*** TASK INPUT Section Begins ***
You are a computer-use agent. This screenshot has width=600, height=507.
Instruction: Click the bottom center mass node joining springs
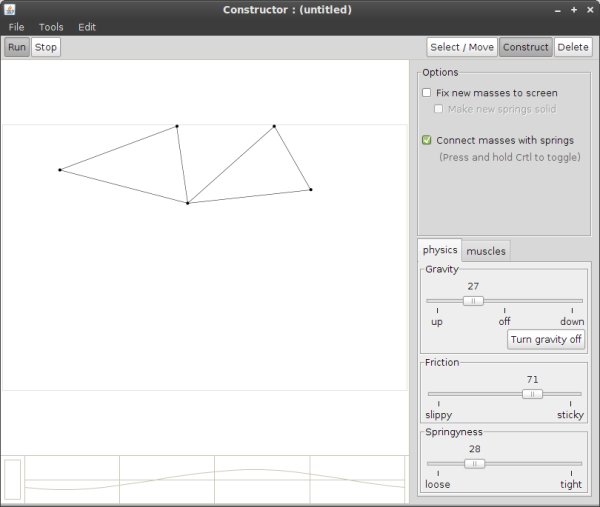coord(187,203)
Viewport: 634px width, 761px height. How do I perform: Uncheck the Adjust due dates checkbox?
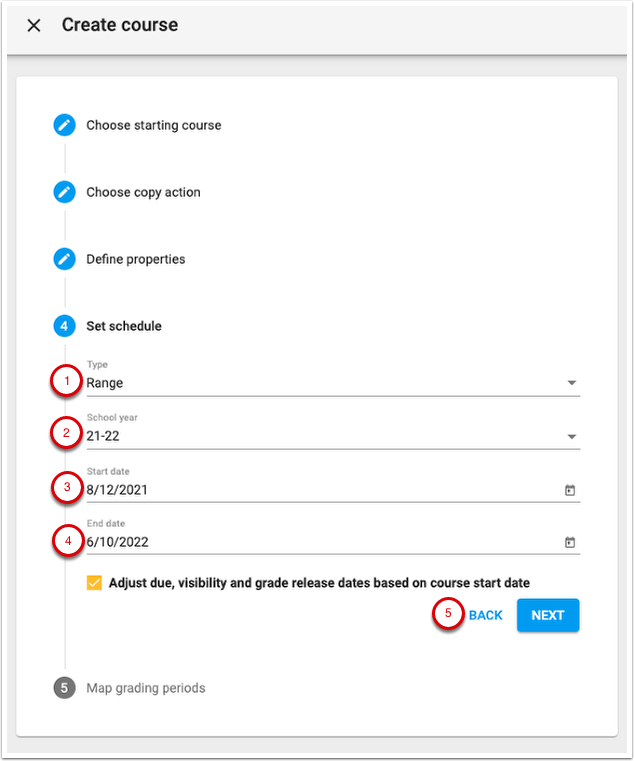point(95,583)
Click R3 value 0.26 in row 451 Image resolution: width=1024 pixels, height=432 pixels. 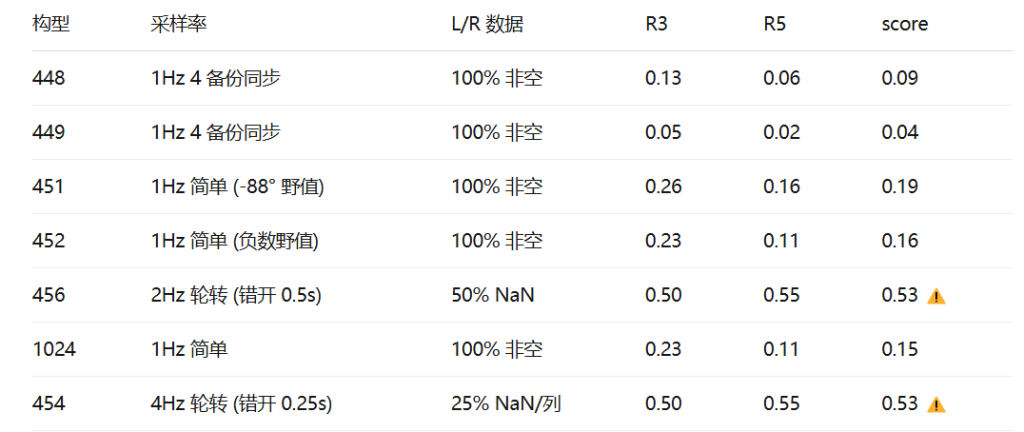point(663,187)
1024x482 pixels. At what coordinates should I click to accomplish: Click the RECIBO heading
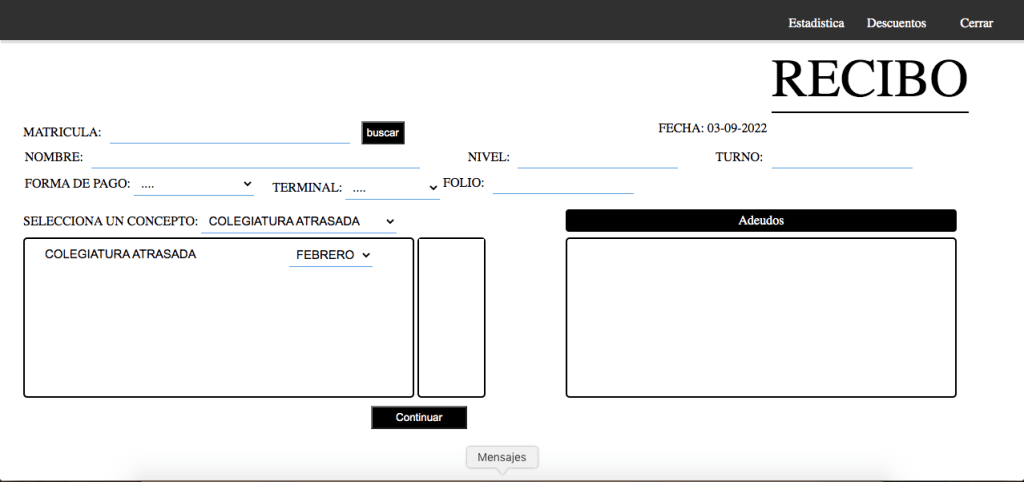869,79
*** TASK INPUT Section Ends ***
_REQUIRED WORK_
Nothing but the lines from the one with "1024x482 pixels. At" through the end of the entries above, both included, should be set down, exactly and without pictures.

_WRITTEN SOLUTION_
1024x482 pixels. At what coordinates should I click to accomplish: Click the RECIBO heading
869,79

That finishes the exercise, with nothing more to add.